O Banco de Portugal, liderado por Carlos Costa, divulgou os resultados dos testes
(Foto: Jorge Miguel Gonçalves)Os quatro bancos portugueses – Caixa Geral de Depósitos (CGD), BPI, BCP e Espírito Santo Financial Group, dono do BES – passaram nos testes de resistência a que foram submetidos, juntamente com 87 instituições financeiras europeias. A necessidade de recapitalização está, assim, afastada.
O Banco de Portugal (BdP) acaba de divulgar os resultados dos testes de stress, que mostram que “os quatro grupos bancários portugueses revelaram um elevado grau de resistência ao cenário adverso”.

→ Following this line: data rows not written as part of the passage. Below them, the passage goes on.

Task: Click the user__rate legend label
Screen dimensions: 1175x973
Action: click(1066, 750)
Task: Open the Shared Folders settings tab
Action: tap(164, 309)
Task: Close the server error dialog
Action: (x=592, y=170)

O regulador especifica que “todos os grupos bancários apresentaram rácios de capital Tier 1 superiores a seis por cento em 2010 e 2011”, o que era a condição fundamental para os bancos passarem no teste. Este rácio mede a proporção de capital próprio de um banco face aos activos ponderados pelo risco e é geralmente usado como medida da saúde financeira de uma instituição.
Apesar dos bons resultados, o BdP destaca que houve “uma significativa redução nos níveis de rendibilidade e solvabilidade no cenário adverso, por comparação com o cenário de referência”. Ainda assim, os testes de stress mostram que os bancos portugueses estão sólidos, o que vem afastar “medidas de recapitalização”.
O banco BPI foi o que ficou mais bem posicionado nos testes, tendo em conta o rácio Tier 1 após dois cenários adversos a que todas as instituições foram submetidas: recessão e choque adicional de risco soberano. Do lado oposto, com rácio menor mas ainda assim superior a seis por cento ficou o Espírito Santo Financial Group.
Em segundo lugar, depois do BPI, ficou o BCP, seguido da Caixa Geral de Depósitos.